決壊

荒廃した世界で、神々に抗う自分はきっと長生き出来ないのだろう、とぼんやり思う。
こんな時代なのだから平和に暮らし、静かに死ぬことは出来ないだろうけれど。せめて、彼より長く生きたい、と。
たとえ彼に仲間の一人としてしかも見られていなかったとしても、仲間を失う悲しみを彼にもう二度と背負ってほしくなかった。無茶な願いかもしれないけれど。

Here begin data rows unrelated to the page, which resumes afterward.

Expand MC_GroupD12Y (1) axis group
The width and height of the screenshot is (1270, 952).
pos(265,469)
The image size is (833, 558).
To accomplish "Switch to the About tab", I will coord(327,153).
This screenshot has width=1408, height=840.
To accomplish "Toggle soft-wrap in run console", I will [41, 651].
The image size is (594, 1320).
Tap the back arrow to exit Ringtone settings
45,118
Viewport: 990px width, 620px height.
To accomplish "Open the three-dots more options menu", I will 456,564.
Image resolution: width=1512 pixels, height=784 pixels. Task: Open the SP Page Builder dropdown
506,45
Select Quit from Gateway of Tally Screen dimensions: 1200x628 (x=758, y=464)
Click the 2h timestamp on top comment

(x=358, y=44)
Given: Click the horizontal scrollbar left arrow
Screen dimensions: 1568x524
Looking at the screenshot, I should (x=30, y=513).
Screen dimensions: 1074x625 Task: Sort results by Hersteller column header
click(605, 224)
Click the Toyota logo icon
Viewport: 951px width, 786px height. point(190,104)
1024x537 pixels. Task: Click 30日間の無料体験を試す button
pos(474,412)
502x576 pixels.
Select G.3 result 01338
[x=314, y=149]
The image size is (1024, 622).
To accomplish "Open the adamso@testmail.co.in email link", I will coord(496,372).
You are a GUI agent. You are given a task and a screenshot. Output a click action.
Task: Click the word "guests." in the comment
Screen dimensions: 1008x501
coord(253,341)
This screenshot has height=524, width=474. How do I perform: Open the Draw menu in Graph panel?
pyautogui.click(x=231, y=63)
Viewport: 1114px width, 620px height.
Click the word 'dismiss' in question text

「でも、もしも仮にわたくしが先に死んでしまうことがあれば、ジュリウスに看取ってもらいたい、と。そんなわがままな願いを抱いてしまいますの」

自分の死を背負ってほしくはないのに、看取ってほしいだなんて、我ながら矛盾しているような気がする。
ジュリウスや、ブラッドの仲間が死んでしまうところは自分も見たくないけれど、自分の知らないところで仲間が命を落としたり、行方不明として扱われたら、そのほうが怖いと思うのだ。

「もちろん、死ぬつもりはありませんけれど。仲間が突然いなくなる絶望感は身をもって知っていますもの」

今でも脳裏にこびりついて離れない記憶に思わず苦笑する。
あんな経験を仲間に繰り返させない為にもまだまだアラガミに喰われたり、ましてやアラガミになってしまうわけにはいかない。

「……知っているのなら、無茶をするのはやめてほしいがな」
「そ、それは、戦闘になると体が勝手に……。う……その、ゴメンナサイ」

つい命懸けで仲間を庇おうとしてしまうのは自分の悪いところである、と分かっているのだ。
嗚呼、でもやっぱり好意を寄せる相手に面と向かって指摘されると申し訳なく思う。
それでも彼に駄目な部分を指摘してもらえるくらいには仲間として頼られているのかもしれない、なんて思って少し幸せな気持ちになるのだから重症かもしれない。